La Confederación de Empresarios de Cuenca advierte de que en los últimos años se ha producido una proliferación de normativas, muchas de ellas impulsadas desde las instituciones europeas, que incrementan las obligaciones administrativas de las empresas y dificultan su actividad diaria.
Por ello, la organización considera necesario que todas las administraciones trabajen para contener esta tendencia y favorecer un entorno que permita a las empresas desarrollar su actividad con mayor agilidad.
Simplificar las obligaciones
Desde CEOE CEPYME Cuenca defienden la necesidad de mantener un marco normativo que garantice el cumplimiento de las obligaciones legales, pero reclaman que este sea más sencillo y reduzca los controles que, en muchos casos, consideran excesivos y difíciles de asumir, especialmente para las pequeñas y medianas empresas.

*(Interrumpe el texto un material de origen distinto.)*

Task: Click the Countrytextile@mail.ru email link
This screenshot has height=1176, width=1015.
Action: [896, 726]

Como ejemplo de esta creciente regulación, la organización cita algunas de las medidas aprobadas en los últimos meses, como la prohibición de determinados formatos monodosis en hostelería, cuando anteriormente habían sido promovidos por razones sanitarias, o la reciente normativa sobre envases, que, a su juicio, añade nuevas dificultades a la gestión diaria de las empresas.

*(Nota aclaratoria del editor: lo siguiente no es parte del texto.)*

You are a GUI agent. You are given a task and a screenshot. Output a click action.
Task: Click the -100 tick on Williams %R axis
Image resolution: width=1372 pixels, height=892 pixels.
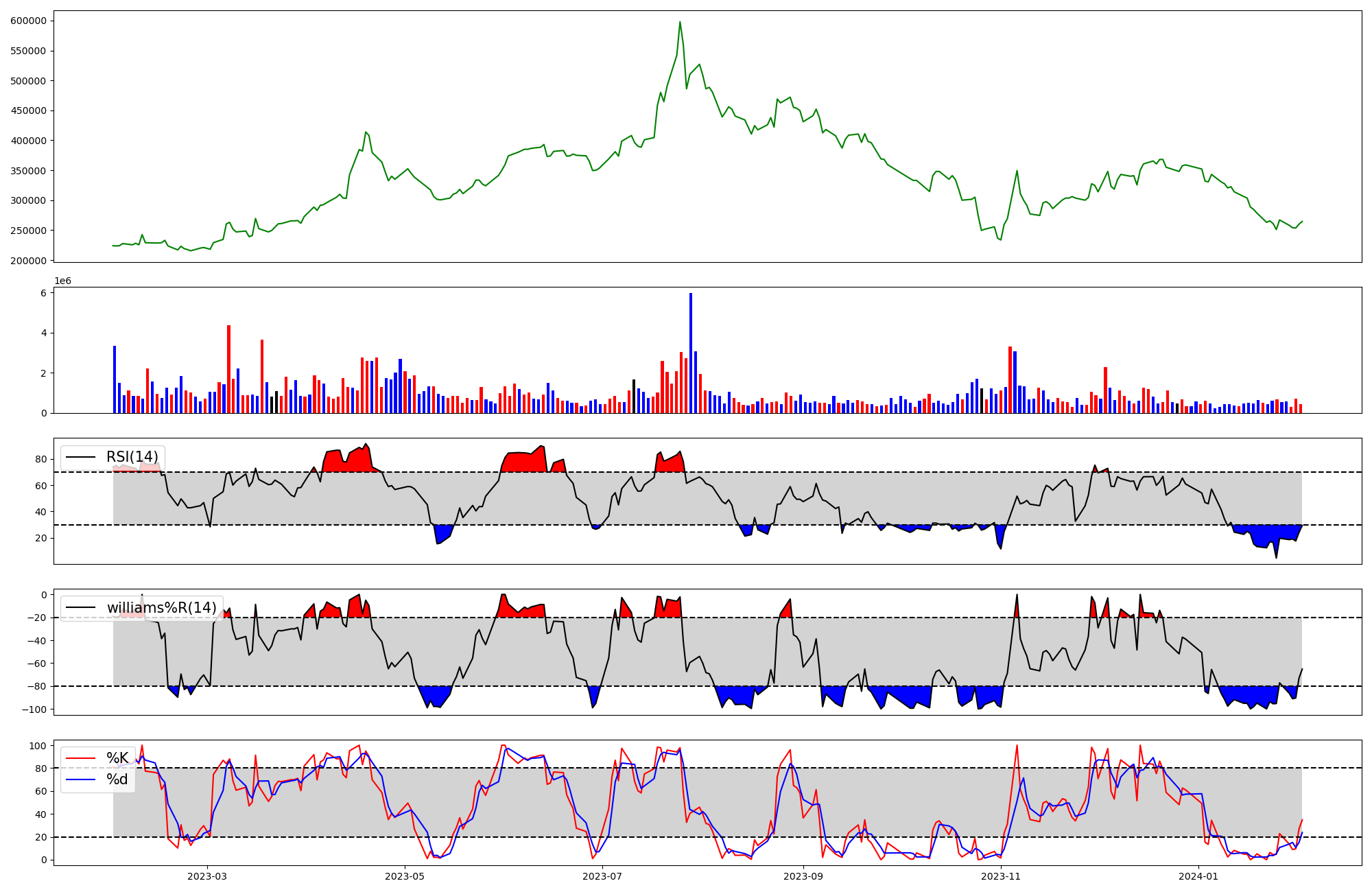tap(34, 709)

Un impacto en la competitividad y la innovación
La Confederación alerta de que el aumento de las obligaciones regulatorias supone una carga que resta competitividad al tejido empresarial y genera obstáculos que pueden frenar nuevas inversiones.
Asimismo, sostiene que este exceso de regulación también repercute negativamente en la capacidad de innovación de las empresas, un aspecto que considera clave para fortalecer el tejido productivo y afrontar los retos futuros.
Por todo ello, CEOE CEPYME Cuenca pide avanzar hacia un sistema normativo que, manteniendo las obligaciones necesarias, resulte más simple, comprensible y adaptado a las necesidades reales de las empresas, evitando que la regulación se convierta en un obstáculo para su crecimiento y desarrollo.